Мэйфейрские ведьмы - Райс Энн. Страница 37
Признание Шарлотты повергло меня в шок – я буквально оцепенел. Нет сомнений, что именно такой реакции с моей стороны она и добивалась. Я молча наблюдал, как она сделала ножом надрез на моем пальце и подставила тряпичное тельце под струйку сочившейся из ранки крови. В конце концов кукла превратилась в красного идола со светлыми волосами.
– Что ты собираешься делать с этим отвратительным уродцем? – спросил я.
– Сам знаешь, – прозвучал ответ.
– Значит, моя смерть предрешена.
– Петир, – умоляюще произнесла Шарлотта, и из глаз ее брызнули слезы, – пройдут годы, прежде чем ты умрешь, но эта кукла дает мне силы.
Я ничего не ответил, но после ее ухода буквально набросился на ром, запас которого не иссякал и который, естественно, был гораздо крепче вина, и напился до чертиков.

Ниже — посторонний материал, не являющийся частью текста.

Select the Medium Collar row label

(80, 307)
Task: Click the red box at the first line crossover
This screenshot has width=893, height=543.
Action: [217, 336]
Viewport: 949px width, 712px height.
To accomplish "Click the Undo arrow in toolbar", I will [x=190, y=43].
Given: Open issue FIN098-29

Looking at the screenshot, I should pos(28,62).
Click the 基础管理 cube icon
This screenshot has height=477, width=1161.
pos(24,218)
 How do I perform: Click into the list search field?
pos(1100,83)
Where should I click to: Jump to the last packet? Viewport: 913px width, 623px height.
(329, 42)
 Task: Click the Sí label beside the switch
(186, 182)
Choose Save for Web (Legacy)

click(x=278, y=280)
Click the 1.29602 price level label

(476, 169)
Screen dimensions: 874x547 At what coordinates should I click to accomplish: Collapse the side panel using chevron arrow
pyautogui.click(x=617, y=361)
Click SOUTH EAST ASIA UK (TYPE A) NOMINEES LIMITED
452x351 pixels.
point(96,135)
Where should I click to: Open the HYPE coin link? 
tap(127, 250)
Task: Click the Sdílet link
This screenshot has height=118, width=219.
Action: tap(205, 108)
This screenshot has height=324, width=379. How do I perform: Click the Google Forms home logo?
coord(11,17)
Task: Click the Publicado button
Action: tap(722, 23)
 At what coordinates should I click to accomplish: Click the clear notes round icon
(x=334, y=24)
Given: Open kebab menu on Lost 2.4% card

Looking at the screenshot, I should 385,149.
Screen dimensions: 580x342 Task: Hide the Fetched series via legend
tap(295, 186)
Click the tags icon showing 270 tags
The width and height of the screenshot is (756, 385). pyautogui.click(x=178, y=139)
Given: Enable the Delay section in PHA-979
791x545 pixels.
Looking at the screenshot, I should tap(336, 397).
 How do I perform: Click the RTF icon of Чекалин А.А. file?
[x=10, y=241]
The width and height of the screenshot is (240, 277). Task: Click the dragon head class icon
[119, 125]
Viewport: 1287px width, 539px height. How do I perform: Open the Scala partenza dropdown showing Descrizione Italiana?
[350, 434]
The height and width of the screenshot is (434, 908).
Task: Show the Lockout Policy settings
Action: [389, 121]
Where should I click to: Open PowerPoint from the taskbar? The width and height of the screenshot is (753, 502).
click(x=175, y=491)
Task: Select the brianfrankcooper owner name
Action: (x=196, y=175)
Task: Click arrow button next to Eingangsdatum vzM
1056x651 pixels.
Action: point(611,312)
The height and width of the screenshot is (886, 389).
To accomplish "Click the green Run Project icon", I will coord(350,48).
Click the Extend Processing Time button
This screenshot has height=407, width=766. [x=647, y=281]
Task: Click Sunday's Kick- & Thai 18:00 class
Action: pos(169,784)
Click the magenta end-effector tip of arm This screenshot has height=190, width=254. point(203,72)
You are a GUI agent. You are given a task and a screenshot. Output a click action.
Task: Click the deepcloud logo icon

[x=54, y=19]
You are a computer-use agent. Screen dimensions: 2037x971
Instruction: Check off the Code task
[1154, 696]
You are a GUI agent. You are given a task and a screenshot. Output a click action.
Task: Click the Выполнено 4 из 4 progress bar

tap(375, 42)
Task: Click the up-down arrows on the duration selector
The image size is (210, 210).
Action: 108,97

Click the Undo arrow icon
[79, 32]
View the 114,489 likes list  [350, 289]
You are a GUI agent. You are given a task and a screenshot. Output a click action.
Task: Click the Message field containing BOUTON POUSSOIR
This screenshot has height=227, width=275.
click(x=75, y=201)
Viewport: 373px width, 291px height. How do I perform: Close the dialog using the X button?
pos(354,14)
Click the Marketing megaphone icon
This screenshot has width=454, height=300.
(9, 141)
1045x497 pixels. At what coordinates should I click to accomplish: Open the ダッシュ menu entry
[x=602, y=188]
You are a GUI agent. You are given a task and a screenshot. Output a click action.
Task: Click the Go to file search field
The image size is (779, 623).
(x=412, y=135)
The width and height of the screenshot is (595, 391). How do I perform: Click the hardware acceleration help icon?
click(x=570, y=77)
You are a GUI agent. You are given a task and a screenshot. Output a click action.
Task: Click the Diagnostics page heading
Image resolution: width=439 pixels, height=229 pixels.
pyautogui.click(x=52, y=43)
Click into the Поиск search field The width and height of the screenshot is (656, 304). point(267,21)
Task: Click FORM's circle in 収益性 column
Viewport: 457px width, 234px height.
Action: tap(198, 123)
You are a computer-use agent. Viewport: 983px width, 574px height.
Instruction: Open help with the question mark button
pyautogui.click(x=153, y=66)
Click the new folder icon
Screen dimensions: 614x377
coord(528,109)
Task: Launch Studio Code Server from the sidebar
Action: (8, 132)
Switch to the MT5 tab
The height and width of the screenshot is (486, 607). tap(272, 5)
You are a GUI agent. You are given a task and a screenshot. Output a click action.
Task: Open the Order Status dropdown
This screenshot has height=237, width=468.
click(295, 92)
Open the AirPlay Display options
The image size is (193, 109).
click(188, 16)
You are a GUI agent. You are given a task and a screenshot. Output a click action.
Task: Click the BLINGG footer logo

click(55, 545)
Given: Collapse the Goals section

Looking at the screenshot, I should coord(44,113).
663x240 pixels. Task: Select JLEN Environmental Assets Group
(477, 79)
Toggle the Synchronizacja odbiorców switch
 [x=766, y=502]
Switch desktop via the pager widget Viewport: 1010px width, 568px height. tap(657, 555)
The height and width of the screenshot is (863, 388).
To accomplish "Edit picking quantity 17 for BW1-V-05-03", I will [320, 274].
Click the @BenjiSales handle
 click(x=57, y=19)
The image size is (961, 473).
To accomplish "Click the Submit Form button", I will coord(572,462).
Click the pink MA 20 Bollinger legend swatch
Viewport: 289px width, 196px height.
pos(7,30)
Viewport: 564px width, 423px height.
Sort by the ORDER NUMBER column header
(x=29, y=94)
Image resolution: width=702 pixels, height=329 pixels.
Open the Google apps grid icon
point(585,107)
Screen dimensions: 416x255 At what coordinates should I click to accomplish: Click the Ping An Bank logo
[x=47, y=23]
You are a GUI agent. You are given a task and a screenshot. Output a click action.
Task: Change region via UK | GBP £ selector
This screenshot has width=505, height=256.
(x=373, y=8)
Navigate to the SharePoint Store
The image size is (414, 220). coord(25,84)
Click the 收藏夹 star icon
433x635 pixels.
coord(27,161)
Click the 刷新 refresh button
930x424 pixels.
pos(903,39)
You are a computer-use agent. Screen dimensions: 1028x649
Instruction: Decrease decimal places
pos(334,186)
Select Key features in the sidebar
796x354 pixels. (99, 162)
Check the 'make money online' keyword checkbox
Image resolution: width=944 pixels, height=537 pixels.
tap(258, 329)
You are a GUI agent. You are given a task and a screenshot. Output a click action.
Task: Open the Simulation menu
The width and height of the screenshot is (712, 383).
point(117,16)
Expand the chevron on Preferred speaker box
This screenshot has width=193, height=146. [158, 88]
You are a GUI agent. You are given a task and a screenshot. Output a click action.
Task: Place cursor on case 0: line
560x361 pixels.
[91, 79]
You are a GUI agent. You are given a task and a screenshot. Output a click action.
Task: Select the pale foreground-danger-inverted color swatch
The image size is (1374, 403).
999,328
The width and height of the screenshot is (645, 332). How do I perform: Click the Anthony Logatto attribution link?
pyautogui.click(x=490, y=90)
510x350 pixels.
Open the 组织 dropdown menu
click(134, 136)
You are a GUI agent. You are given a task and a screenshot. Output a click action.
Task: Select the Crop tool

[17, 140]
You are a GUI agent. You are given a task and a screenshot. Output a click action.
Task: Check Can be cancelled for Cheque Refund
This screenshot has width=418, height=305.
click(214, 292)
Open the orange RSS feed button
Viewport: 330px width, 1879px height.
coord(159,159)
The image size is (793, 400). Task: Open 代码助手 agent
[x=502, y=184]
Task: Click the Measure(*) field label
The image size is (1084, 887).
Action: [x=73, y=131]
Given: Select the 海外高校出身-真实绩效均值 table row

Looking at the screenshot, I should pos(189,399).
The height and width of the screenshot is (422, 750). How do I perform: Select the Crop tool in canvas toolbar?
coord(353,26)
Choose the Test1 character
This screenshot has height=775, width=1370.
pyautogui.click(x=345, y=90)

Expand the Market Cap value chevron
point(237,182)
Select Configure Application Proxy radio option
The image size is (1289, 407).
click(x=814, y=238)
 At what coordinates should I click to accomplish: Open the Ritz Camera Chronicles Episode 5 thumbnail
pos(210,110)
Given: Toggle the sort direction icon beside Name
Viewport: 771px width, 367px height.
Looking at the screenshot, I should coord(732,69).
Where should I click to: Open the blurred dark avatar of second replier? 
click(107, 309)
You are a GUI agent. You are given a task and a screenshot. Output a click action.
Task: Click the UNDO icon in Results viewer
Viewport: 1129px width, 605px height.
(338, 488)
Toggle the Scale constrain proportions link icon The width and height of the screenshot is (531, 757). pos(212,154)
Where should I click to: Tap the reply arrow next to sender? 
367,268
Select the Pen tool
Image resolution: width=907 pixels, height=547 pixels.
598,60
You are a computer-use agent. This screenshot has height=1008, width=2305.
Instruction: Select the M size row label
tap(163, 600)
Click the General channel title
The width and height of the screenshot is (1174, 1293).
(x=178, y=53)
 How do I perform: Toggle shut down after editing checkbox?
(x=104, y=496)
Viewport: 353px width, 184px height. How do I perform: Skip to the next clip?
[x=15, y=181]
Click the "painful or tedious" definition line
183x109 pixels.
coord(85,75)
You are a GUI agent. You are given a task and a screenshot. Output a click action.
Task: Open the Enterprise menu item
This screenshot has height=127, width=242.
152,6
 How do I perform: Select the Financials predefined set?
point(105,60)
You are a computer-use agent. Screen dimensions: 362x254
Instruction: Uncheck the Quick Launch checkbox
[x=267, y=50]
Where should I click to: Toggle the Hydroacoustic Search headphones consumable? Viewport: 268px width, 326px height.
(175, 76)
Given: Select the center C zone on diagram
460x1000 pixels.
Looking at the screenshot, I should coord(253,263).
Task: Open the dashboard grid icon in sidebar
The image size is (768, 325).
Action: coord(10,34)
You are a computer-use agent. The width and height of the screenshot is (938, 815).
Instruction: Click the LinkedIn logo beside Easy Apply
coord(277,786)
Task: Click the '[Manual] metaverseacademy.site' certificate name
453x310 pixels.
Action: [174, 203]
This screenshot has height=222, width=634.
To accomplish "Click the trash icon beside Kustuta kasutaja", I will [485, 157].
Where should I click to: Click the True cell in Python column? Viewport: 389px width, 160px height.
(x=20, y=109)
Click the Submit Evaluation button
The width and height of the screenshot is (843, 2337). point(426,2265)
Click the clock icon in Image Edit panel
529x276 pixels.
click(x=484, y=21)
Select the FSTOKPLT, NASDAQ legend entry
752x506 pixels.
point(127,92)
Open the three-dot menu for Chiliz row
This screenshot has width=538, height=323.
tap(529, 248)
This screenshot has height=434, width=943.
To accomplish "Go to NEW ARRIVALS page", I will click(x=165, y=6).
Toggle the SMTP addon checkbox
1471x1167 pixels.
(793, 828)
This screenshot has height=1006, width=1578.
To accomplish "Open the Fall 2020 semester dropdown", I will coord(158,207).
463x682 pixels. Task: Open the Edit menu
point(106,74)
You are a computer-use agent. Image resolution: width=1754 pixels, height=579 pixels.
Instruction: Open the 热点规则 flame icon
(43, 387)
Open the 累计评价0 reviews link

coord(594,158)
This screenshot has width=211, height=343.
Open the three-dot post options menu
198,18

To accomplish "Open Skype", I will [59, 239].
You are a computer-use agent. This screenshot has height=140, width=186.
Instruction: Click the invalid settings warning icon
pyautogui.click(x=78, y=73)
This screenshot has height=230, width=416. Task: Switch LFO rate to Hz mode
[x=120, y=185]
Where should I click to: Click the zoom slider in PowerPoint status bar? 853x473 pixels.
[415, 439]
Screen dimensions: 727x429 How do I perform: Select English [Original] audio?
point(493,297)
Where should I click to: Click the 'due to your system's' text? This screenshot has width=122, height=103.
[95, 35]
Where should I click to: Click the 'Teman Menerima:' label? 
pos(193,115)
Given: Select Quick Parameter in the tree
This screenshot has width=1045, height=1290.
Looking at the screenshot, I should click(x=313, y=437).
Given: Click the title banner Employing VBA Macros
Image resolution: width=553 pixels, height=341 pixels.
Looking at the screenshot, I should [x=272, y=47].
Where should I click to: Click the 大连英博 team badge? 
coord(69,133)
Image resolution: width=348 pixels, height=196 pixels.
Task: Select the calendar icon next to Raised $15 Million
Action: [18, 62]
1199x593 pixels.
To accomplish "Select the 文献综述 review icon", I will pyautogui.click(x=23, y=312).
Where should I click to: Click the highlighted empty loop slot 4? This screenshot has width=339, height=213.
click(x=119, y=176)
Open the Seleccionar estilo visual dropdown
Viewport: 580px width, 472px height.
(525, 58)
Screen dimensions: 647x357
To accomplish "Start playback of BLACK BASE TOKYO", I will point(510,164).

Очнувшись глубокой ночью, я первым делом вспомнил о кукле и при мысли о ней пришел в неописуемый ужас. Поспешно усевшись за стол и взяв в руки перо, я как можно подробнее изложил на бумаге все, что знал о демонах, но на этот раз не в надежде предостеречь Шарлотту, а скорее в стремлении указать ей верный путь.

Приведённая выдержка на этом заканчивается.